VORLIEGENDER TEXT:
☆ ☆ ☆ ☆ ☆ ☆ ☆

Ich wollte meine Art zu schreiben, vertiefen, verbessern, erweitern und beschleunigen. Als ich am Xerox-PARC Douglas Engelbart traf, verstand ich dann, dass das nicht nur eine bessere Schreibmaschine war, sondern auch ein Verstärker des Geistes. Es war anders als Psychedelik, aber ebenfalls eine Art, das menschliche Potenzial zu erweitern.
Wer war dieser Douglas Engelbart, welche Rolle spielte er?
Seine Geschichte geht so: Er war ein junger Ingenieur in den 1950ern, hatte den Zweiten Weltkrieg überlebt und fragte sich: „Was werde ich mit dem Rest meines Lebens anfangen?“ Ein Essay aus dem Atlantic Monthly machte damals die Runde. Es ging darum, dass die Wissenschaft Informationen in einem nie dagewesenen Maß produzierte, unsere Fähigkeiten, dieses Wissen zu verarbeiten aber noch auf dem Stand des 19. Jahrhunderts sei. Der Essay forderte neue Werkzeuge, um Wissen und Informationen zu organisieren. Da Engelbart im Krieg ein Radar bedient hatte, kam ihm in den Sinn, dass ein Computer Lichtpunkte auf einem Bildschirm kontrollieren konnte.

☆ ☆ ☆ ☆ ☆ ☆ ☆

ANGEZEIGTE DATENSÄTZE:

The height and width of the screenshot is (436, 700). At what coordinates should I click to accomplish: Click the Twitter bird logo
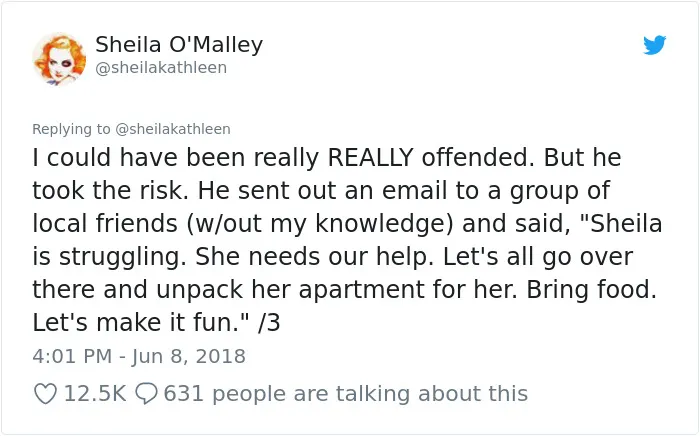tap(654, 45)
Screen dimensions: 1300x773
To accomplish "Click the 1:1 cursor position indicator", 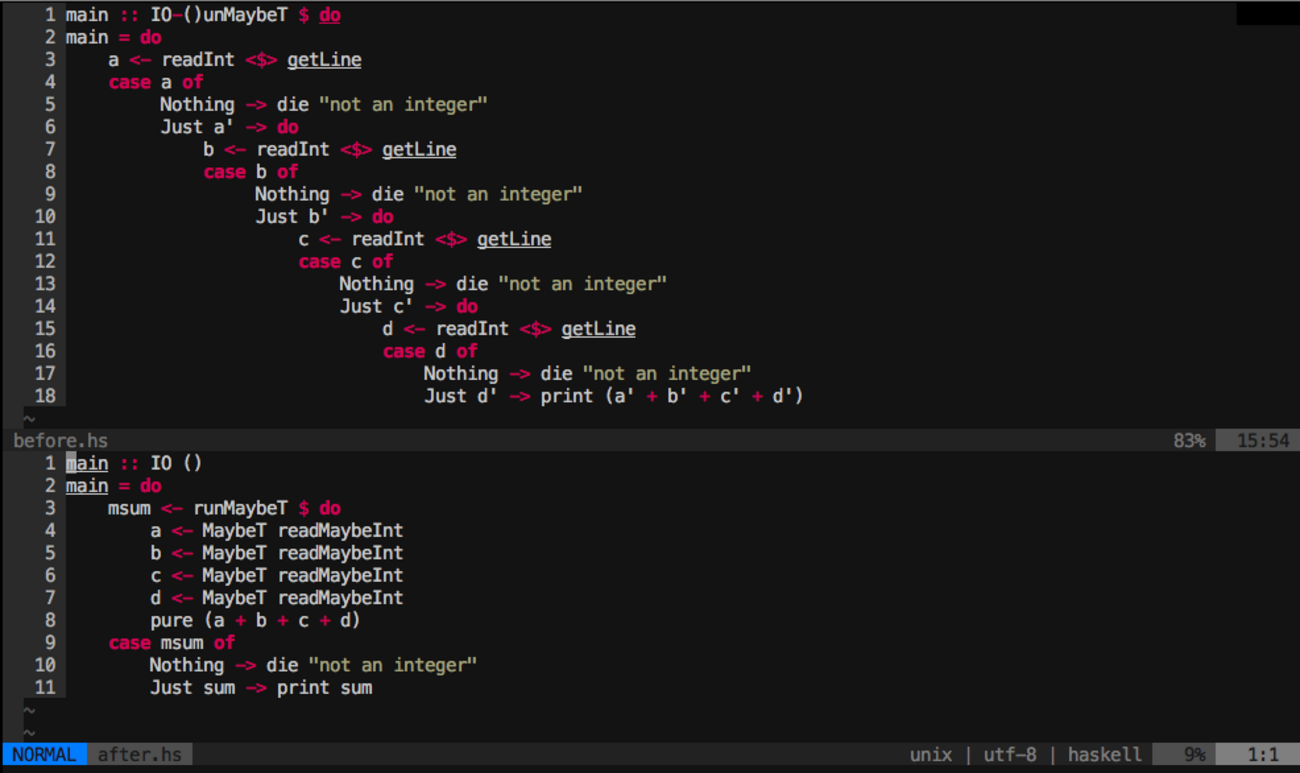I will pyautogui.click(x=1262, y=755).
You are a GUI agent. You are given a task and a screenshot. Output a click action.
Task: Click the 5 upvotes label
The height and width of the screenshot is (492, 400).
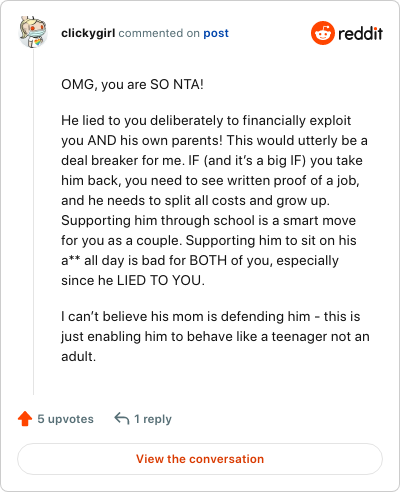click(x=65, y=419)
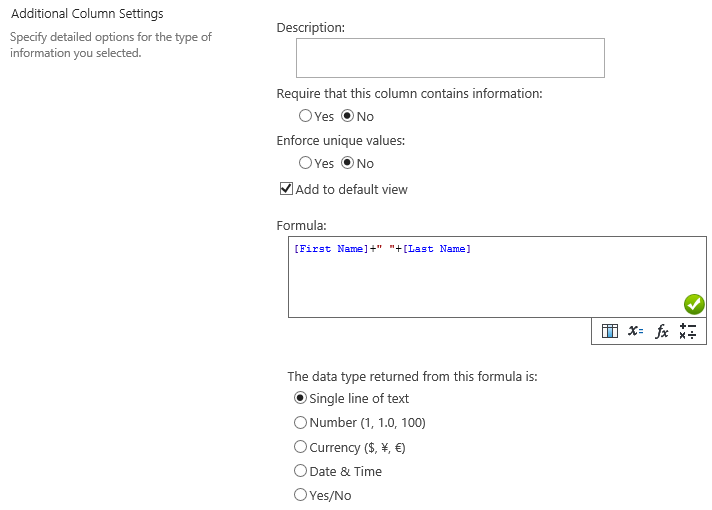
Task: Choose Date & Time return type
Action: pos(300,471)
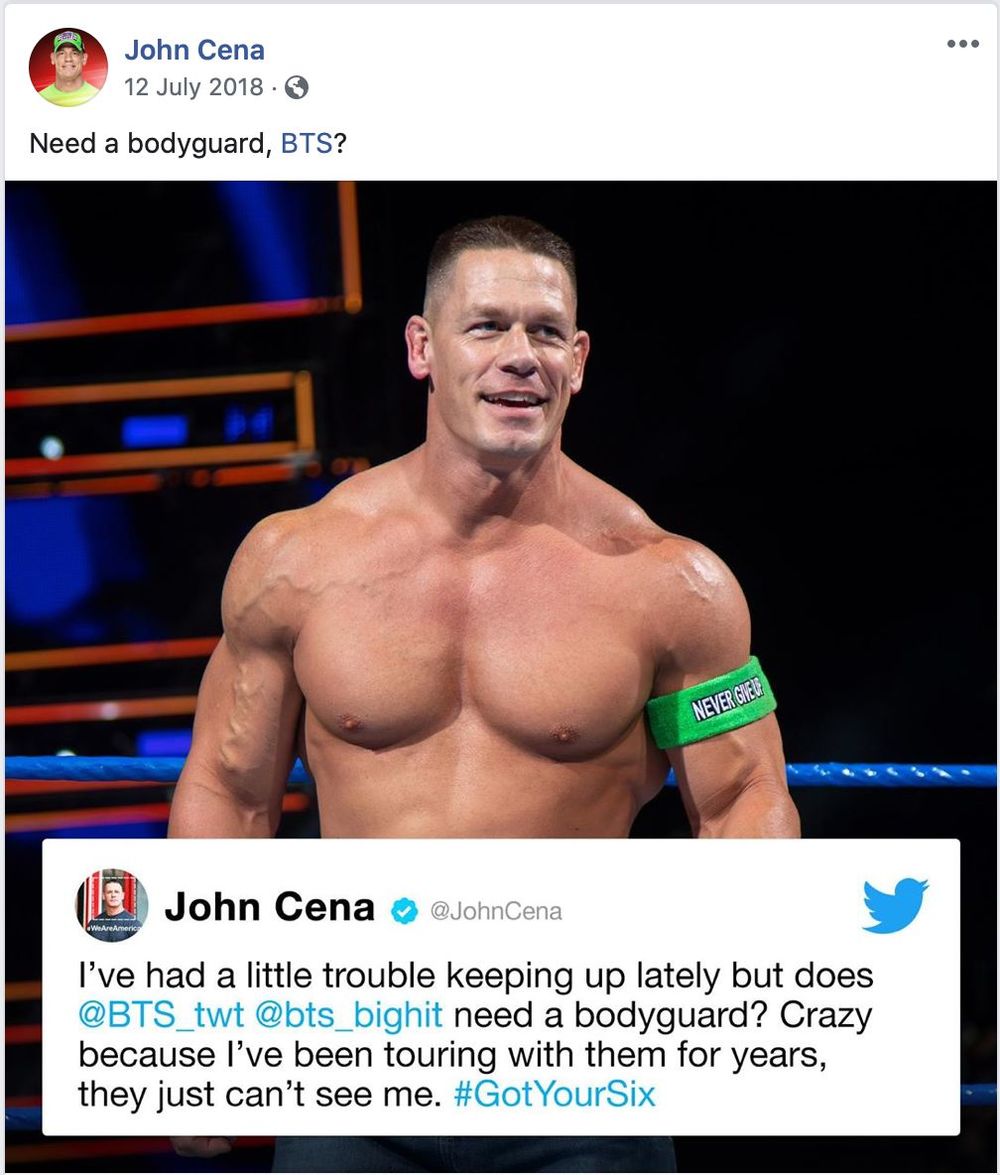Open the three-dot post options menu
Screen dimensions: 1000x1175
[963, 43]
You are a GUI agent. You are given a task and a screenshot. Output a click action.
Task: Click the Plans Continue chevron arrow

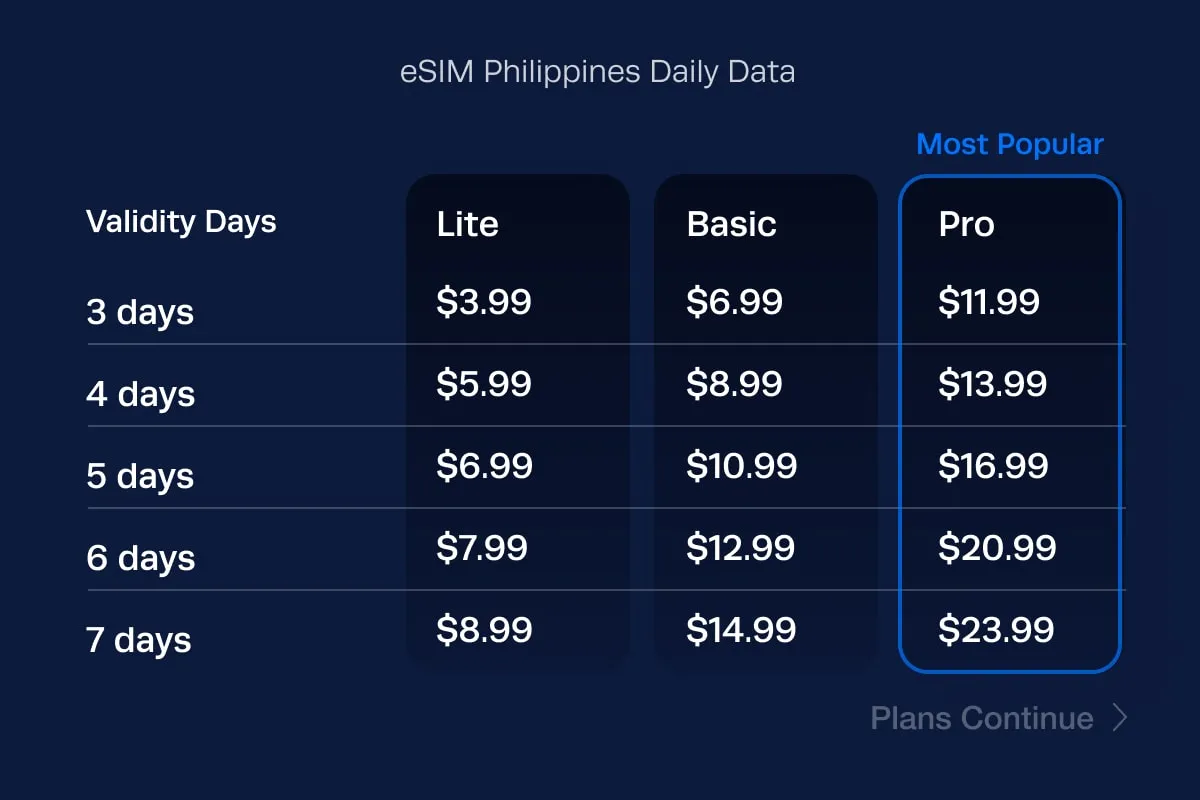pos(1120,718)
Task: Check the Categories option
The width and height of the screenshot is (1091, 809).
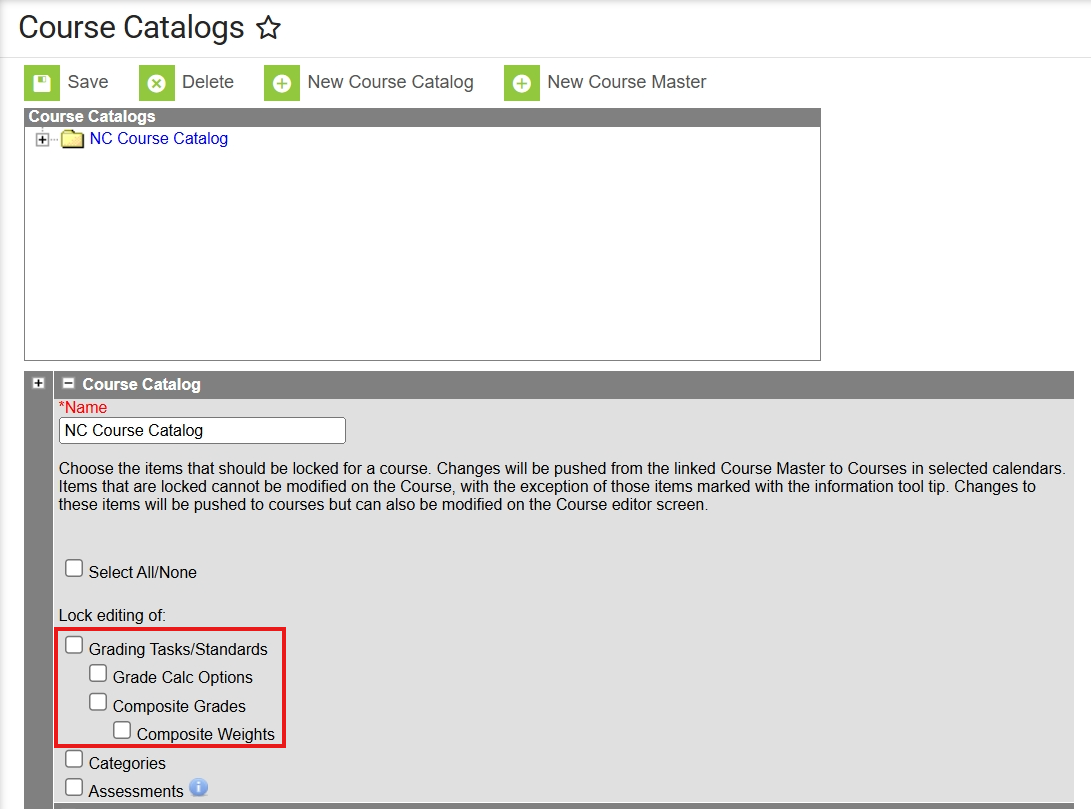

☆ ☆ ☆ ☆ ☆ ☆ ☆

AUFGABENBESCHREIBUNG:
Beantworten Sie anhand des Textes über Douglas Engelbart:
1. Wo fand die Begegnung mit Douglas Engelbart statt?
2. Aus welcher Zeitschrift stammte der Essay, der damals die Runde machte?
3. Was hatte Engelbart im Krieg bedient?
Die Datensätze spielen hierfür keine Rolle.

SCHRIFTLICHE ANTWORT:
1. Am Xerox-PARC.
2. Aus dem Atlantic Monthly.
3. Ein Radar.